[Collected data entries]
+-------+

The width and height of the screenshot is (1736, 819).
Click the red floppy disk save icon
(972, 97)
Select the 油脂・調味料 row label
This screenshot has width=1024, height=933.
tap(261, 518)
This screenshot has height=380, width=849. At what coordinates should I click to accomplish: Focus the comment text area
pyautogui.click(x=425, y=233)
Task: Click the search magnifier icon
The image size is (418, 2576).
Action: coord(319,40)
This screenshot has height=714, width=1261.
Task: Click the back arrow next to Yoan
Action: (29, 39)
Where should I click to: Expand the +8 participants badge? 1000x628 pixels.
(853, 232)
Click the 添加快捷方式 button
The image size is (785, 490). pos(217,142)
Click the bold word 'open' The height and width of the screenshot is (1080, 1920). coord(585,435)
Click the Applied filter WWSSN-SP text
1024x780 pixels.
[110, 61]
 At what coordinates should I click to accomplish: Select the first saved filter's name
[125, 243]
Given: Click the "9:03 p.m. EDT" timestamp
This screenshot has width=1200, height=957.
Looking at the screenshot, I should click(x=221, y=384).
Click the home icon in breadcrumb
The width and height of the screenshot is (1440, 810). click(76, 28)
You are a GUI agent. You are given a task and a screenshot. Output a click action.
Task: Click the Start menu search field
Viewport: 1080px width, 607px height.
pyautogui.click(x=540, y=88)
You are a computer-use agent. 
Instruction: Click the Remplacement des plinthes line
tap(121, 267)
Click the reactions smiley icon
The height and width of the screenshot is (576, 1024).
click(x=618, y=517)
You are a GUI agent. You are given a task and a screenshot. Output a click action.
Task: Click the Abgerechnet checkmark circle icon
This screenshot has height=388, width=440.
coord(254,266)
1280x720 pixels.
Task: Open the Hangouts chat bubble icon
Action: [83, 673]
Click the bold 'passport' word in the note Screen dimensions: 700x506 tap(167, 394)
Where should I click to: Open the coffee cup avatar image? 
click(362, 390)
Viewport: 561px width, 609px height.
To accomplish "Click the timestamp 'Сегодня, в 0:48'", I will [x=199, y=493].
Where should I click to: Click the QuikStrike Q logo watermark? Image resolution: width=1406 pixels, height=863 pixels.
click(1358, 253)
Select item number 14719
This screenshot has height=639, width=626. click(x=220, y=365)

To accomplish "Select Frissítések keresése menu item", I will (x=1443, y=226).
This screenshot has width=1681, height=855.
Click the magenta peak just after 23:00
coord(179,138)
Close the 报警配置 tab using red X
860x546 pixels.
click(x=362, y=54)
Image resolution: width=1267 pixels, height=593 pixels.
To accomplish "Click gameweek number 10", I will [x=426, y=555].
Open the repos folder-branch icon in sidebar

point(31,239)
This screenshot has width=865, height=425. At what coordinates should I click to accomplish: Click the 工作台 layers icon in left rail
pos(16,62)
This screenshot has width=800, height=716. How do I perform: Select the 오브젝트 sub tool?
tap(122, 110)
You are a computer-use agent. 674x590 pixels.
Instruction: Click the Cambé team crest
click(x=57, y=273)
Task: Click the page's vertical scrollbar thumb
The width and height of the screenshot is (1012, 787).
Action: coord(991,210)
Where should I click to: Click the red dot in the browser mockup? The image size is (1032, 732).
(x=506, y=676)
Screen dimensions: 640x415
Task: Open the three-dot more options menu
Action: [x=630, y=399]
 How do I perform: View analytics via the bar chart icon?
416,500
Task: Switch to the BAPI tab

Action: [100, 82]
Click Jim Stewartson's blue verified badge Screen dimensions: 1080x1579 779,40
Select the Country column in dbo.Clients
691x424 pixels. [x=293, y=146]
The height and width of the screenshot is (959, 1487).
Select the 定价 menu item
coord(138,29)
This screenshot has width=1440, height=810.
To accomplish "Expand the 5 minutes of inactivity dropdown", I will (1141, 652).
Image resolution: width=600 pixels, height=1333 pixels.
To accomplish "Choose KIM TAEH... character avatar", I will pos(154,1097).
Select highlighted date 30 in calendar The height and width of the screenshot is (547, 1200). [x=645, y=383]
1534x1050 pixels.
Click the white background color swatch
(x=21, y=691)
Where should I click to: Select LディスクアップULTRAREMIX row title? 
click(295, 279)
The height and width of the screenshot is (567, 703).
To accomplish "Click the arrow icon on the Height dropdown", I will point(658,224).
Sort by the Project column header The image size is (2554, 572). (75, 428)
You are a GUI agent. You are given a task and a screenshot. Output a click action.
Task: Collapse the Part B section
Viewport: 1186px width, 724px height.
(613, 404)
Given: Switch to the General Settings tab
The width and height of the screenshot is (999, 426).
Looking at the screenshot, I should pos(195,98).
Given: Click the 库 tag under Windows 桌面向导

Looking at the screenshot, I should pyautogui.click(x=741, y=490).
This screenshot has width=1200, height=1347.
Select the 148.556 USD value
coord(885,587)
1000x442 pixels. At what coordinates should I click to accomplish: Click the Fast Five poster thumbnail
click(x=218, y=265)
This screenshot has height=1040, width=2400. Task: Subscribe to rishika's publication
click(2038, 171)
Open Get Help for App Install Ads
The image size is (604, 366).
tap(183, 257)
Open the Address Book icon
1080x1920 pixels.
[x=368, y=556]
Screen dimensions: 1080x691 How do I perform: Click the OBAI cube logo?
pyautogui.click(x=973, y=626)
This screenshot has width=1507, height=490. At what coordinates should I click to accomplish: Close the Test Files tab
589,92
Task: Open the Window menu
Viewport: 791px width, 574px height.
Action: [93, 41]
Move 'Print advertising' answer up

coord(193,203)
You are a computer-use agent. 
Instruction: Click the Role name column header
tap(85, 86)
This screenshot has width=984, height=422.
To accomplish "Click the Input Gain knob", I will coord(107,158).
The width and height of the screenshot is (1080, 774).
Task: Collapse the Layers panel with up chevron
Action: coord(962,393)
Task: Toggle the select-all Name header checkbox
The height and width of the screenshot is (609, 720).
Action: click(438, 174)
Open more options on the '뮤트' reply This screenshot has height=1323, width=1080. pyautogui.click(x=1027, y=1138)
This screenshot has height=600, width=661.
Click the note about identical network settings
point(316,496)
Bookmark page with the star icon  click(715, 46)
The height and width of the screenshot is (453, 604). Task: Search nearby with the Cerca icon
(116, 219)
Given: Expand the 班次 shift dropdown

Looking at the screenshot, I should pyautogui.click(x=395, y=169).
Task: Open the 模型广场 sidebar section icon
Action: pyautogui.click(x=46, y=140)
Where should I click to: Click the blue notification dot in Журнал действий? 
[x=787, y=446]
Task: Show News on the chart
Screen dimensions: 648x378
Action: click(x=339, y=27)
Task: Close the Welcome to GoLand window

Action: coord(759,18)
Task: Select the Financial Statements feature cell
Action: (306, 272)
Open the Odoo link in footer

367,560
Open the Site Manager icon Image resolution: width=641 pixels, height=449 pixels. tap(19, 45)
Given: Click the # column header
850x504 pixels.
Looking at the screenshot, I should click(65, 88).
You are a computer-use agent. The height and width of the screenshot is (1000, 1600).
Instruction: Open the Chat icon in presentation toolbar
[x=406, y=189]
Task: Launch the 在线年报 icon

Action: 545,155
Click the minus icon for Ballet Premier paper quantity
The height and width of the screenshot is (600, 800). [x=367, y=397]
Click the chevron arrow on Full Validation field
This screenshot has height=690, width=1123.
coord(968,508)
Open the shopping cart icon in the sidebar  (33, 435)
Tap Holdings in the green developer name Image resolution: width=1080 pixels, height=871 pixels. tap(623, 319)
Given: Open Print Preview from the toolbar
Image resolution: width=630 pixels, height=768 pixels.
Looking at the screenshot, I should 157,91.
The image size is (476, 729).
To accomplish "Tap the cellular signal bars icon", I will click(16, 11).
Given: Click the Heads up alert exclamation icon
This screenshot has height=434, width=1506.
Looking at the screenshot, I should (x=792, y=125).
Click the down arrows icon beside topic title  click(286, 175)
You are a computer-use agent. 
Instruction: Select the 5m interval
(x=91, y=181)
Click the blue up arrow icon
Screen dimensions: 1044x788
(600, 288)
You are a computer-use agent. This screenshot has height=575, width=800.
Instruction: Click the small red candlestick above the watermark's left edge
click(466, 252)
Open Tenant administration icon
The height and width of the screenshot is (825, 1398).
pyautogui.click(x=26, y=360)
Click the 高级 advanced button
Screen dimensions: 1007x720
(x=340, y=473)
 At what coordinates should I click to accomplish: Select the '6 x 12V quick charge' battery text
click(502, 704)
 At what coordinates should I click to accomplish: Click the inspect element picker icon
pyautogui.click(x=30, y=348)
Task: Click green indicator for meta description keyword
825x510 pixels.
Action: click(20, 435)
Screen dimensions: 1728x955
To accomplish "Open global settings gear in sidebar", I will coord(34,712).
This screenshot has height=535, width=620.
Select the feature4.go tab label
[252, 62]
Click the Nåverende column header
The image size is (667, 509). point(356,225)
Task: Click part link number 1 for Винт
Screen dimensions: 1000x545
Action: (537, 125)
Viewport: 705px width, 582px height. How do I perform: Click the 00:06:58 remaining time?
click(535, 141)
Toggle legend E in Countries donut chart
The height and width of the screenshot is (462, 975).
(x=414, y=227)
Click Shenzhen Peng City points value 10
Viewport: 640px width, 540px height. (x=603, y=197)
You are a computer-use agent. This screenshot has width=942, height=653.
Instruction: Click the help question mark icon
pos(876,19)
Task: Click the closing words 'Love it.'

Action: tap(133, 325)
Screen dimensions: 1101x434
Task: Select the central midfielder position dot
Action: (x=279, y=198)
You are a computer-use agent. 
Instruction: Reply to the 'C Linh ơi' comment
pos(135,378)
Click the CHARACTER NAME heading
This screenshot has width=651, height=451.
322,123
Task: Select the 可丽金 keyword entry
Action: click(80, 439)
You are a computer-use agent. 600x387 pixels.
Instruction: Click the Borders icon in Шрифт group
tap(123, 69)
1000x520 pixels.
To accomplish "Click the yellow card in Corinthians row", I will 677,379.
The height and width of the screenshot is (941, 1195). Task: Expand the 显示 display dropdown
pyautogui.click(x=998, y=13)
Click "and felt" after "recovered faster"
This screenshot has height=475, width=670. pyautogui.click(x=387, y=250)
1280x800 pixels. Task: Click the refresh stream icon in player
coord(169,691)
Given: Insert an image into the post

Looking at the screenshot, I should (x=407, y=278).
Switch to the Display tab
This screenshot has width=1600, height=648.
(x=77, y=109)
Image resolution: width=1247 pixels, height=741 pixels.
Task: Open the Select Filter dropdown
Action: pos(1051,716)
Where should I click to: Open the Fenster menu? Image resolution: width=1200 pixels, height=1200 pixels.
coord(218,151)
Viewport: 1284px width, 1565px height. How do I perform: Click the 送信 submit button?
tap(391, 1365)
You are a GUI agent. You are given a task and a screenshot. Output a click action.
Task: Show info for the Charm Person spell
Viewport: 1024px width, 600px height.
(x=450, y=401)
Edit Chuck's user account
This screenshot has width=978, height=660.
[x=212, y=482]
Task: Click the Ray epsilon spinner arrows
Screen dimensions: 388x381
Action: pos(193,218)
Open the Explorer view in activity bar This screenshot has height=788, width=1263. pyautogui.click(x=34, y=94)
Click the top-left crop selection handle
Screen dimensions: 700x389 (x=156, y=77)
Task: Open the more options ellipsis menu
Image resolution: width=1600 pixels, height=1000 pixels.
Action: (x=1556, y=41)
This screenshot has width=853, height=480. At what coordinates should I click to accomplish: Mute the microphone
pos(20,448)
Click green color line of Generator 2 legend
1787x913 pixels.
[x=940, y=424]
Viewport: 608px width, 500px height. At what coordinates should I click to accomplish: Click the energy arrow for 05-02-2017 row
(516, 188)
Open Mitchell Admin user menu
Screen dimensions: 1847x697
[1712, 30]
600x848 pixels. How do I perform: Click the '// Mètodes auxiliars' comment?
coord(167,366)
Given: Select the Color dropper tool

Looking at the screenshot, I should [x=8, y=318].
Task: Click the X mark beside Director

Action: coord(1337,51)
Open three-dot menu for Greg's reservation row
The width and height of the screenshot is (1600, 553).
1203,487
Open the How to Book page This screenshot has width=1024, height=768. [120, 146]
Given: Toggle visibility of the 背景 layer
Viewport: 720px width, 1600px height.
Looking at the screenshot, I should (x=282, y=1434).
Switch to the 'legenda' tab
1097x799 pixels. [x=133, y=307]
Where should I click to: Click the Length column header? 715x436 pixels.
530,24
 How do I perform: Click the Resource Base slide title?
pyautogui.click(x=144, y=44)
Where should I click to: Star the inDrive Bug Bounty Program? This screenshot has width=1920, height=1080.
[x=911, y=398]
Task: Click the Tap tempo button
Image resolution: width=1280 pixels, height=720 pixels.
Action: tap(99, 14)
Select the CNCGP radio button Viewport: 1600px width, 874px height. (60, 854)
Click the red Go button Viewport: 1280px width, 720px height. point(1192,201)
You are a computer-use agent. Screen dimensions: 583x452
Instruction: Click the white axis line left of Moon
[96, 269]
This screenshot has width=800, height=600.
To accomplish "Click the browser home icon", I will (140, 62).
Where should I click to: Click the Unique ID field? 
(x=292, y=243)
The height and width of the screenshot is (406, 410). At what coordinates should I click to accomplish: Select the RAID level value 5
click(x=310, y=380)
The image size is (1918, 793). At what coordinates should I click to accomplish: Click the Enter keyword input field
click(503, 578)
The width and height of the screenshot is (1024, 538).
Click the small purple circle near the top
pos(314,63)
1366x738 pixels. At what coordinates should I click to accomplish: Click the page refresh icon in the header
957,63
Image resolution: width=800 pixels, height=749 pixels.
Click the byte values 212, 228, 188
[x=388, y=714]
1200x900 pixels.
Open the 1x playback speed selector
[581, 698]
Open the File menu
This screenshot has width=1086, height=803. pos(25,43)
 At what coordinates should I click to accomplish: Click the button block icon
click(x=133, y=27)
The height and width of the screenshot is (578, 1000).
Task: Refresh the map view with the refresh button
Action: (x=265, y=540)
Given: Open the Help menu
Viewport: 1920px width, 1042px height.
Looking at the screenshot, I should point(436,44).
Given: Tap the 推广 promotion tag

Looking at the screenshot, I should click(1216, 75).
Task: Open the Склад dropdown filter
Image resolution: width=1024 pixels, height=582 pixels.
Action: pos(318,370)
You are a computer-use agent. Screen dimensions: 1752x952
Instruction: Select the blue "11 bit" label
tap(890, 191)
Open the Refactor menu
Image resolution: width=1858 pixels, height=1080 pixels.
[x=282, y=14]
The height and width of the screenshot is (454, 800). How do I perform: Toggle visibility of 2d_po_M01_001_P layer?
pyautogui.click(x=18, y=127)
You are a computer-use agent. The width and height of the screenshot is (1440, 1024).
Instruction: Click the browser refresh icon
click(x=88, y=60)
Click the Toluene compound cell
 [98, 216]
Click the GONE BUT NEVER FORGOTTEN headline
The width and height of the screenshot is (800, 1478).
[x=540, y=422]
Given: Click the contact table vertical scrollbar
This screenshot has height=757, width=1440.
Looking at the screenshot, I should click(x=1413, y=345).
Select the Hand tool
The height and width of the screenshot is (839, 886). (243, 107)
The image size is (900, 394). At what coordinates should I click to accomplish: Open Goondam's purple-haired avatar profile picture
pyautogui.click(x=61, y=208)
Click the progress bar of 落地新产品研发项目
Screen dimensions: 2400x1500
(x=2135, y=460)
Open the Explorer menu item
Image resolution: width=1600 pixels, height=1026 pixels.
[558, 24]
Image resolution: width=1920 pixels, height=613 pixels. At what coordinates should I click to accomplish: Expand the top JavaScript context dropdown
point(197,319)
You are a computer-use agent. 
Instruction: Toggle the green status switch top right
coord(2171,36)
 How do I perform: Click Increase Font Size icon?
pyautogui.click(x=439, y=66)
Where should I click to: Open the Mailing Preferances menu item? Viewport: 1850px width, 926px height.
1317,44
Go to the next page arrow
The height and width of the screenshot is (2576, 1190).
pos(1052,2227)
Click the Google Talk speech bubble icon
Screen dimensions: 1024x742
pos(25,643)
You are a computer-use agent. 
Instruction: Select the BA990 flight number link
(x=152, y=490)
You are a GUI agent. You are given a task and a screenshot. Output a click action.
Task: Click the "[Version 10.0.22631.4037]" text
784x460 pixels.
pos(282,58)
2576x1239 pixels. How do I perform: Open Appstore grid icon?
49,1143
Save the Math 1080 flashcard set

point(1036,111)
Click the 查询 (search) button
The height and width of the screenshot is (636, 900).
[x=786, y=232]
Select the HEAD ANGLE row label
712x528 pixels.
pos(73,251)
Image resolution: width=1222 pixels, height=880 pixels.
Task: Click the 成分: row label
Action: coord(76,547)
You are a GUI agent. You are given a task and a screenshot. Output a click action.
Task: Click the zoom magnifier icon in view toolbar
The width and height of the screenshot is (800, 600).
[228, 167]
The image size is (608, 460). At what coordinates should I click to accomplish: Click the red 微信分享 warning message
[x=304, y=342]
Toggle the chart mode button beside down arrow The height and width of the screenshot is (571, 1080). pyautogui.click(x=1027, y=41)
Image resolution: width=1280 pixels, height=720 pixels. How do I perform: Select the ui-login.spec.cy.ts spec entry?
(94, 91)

+-------+

### The task
Where does "vertical" appear in the records above? Copy each line that holds it.

### Solution to this problem
Task: Click the page's vertical scrollbar thumb
Given: Click the contact table vertical scrollbar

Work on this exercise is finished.